Meal Break & Rest Break Calculator

This meal break and rest break calculator will tell you how many meal and/or rest breaks you are entitled to under California labor law.

Start of Your Shift (e.g., "9:00 am"): End of Your Shift (e.g., "5:00 pm"):
(The page will refresh after you press "calculate". Scroll down to see results in blue text.)


California Rest Break Law Chart

Hours on the ClockRest Breaks
0 – 3:29 hrs0
3:30 – 6 hrs1
6:01 – 10 hrs2
10:01 – 14 hrs3
14:01 – 18 hrs4
18:01 – 22 hrs5

California Rest Break Requirements

  • Your boss must give you a rest break of at least 10 consecutive minutes that are uninterrupted.
  • Rest breaks must be paid.
  • If you work at least 3.5 hours in a day, you are entitled to one rest break. If you work over 6 hours, you are entitled to a second rest break. If you work over 10 hours, you are entitled to a third rest break.
  • Rest breaks must to the extent possible be in the middle of each work period. If you work 8 hours or so, you should have a separate rest break both before and after your meal break.
  • Your boss may not require you to remain on work premises during your rest breaks.
  • You cannot be required to work during any required rest breaks. [Cal. Lab. C. 226.7]. BUT, you are free to skip your rest breaks provided your boss isn’t encouraging or forcing you to.

California Meal Break Law Chart

Hours on the ClockMeal Breaks
0 – 5 hrs0
5:01 – 10 hrs1
10:01 – 15 hrs2
15:01 – 20 hrs3
20:01 –4

California Meal Break Law Requirements

  • If you work over 5 hours in a day, you are entitled to a meal break of at least 30 minutes that must start before the end of the fifth hour of your shift.

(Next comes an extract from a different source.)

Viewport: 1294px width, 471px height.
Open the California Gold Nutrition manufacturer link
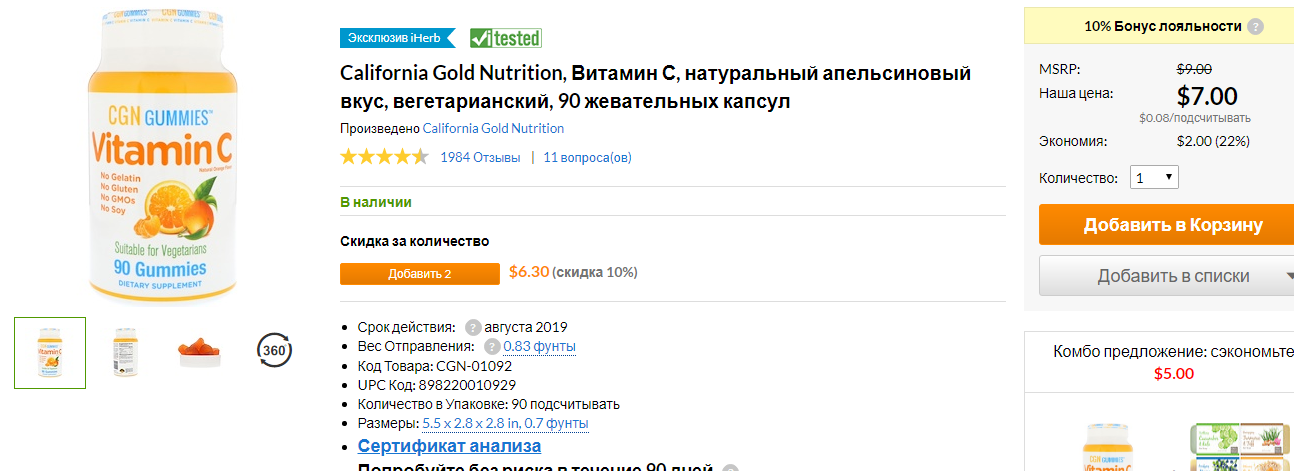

BUT, you can agree with your boss to waive this meal period provided you do not work more than 6 hours in the workday. You can also agree with your boss to an on-duty meal break which counts as time worked and is paid.
  • If you work over 10 hours in a day, you are entitled to a second meal break of at least 30 minutes that must start before the end of the tenth hour of your shift. You can agree with your boss to waive the second meal break if you do not work more than 12 hours and you did not waive your first meal break.
  • You must be allowed to take your meal break off work premises and spend your break how you wish, since it is off the clock.
  • You cannot be required to work during any required meal break. [Cal. Lab. C. 512].
  • As of 2012, your boss has an affirmative obligation to ensure that breaks are made available to you but the actual taking of meal breaks is left to the employee. In other words, you are responsible for “breaking” yourself.

Note, rest breaks and meal breaks are supposed to be separate, they should not be combined. Your boss cannot give you a single 1-hour break and say that that counts as all of your meal breaks and rest breaks.

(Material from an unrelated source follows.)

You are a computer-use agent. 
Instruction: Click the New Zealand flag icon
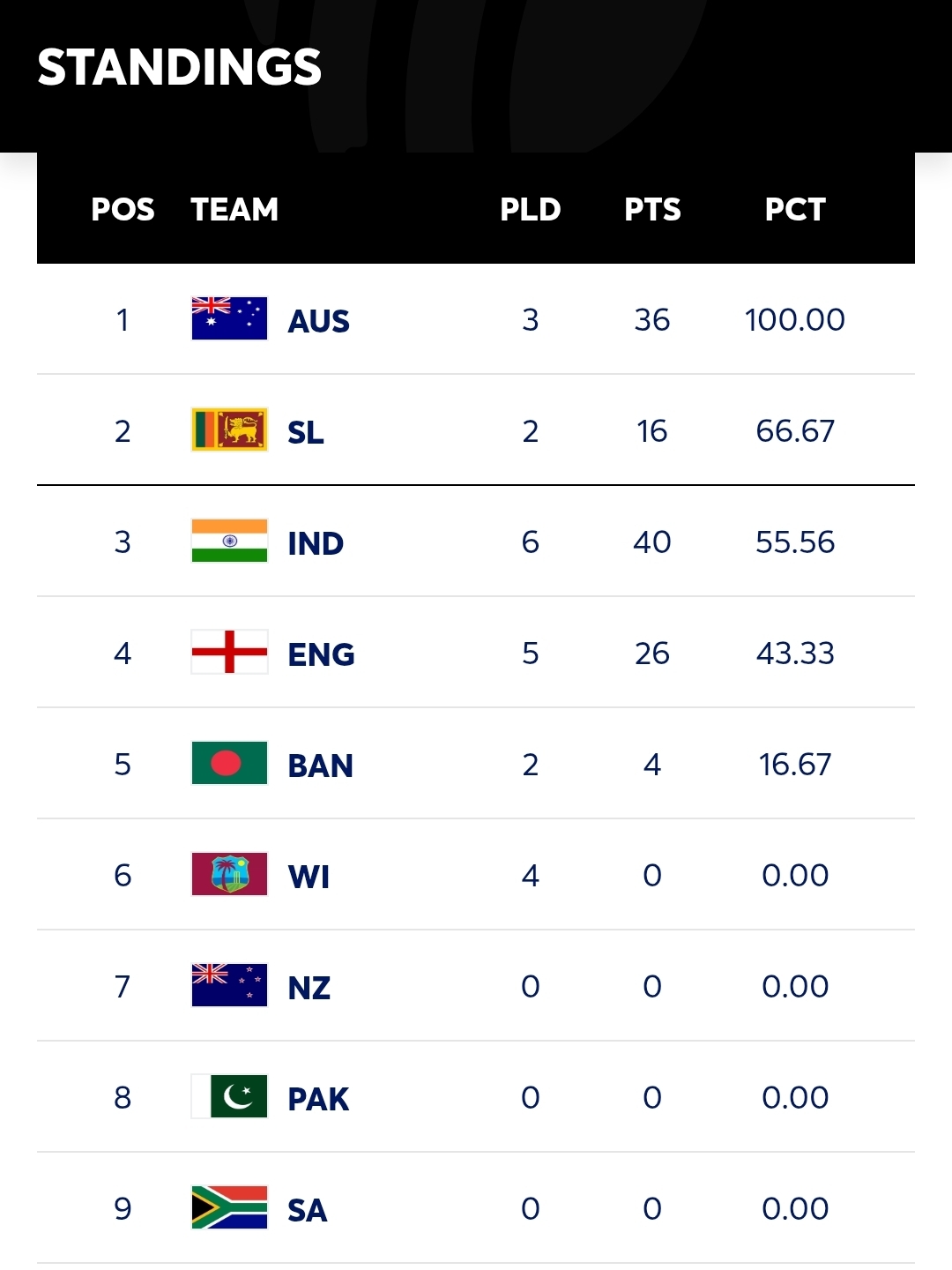[229, 985]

Keep in mind, there are many exceptions to the above for certain industries, such as the construction, healthcare, group home, motion picture, manufacturing, and baking industries.

Can I Sue My Employer for Violating California Meal Break and Rest Break Law?

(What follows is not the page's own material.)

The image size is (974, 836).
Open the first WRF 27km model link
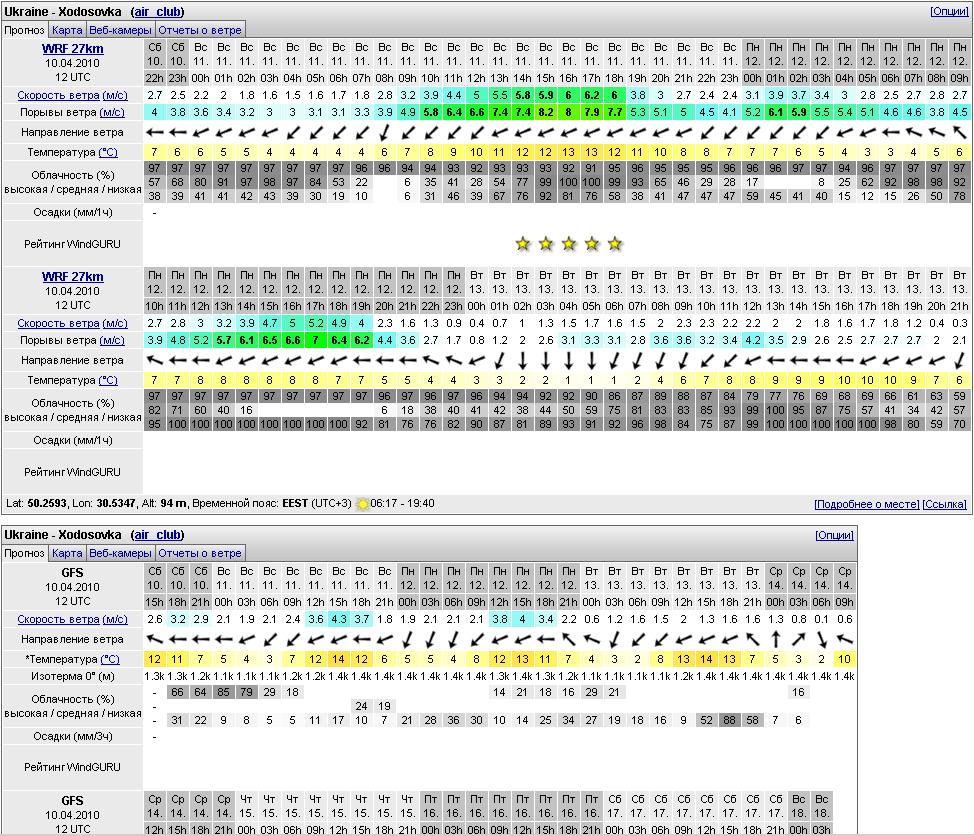click(x=72, y=48)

Yes you can, and you should. If your employer is denying you meal breaks and rest breaks, you would be entitled to receive a penalty of 1 hour wages per day you were denied any rest breaks, and an additional penalty of 1 hour wages per day you were denied any meal breaks (for a maximum penalty of up to 2 hours wages per day). We can help you file a California labor board complaint. Give us a call at (213) 992-3299. Note, your claims are subject to strict filing deadlines. For meal and rest break violations, the filing deadline is usually considered to be 3 years thanks to a recent California Supreme Court decision. [Murphy v Kenneth Cole Productions, 40 Cal.4th 1094 (2007)], but in certain cases, a 1 year filing deadline could apply.

I Am an Exempt Salaried Worker, Can I Still Sue My Employer?

The correct answer is “it depends”. There are many kinds of exemptions under California labor laws. If you are a supervisor, you may fall under the supervisor exemption, otherwise known as the executive exemption. But that exemption has many requirements which your employer may have blown. Also, other kinds of exempt employees are still entitled to meal break and rest break rights. For instance, truck drivers are often considered exempt. However, under California labor laws, they must still receive their meal breaks and rest breaks. Another example are “inside salespeople” who sell products or services while physically stationed at the employer’s office. While normally considered “exempt”, they are still entitled to meal breaks and rest breaks. Again, consult a lawyer to see if your situation qualifies for breaks.

Call (213) 992-3299 and Get Your Labor Board Complaint Started Now

Feel free to give us a call at (213) 992-3299 if you want to discuss filing a labor board complaint. We have successfully obtained awards for our clients in over 97% of our trials and hearings — one of the best trial records in the State of California. Let us put our decades of legal experience to work for you.

Photo courtesy of cjmellows

2,509 Comments

  1. Theresa on August 20, 2019 at 2:47 pm

    I do in home care for elderly on payroll and work 12-13 hour days and usually get a break here and there when I am not either tending to client, cooking, cleaning, laundry etc. is this Legal as can’t ever leave?

  2. Andrew on August 19, 2019 at 9:29 am

    If the job requires travel, can a break be taken on a plane during a flight?

  3. Adrian Torres on August 19, 2019 at 12:35 am

    I work as a receptionist and I don’t get my breaks I work 8 hours I get no rest breaks and lunch I have to still answer phones and deal with customers! My boss got mad at me recently and told me it’s my fault!! That I need to go get her and ask for my lunch and breaks? I’m I wrong but don’t you think that they need to come over and break me? Not me going to ask. Ooh but no she eats before me and breaks.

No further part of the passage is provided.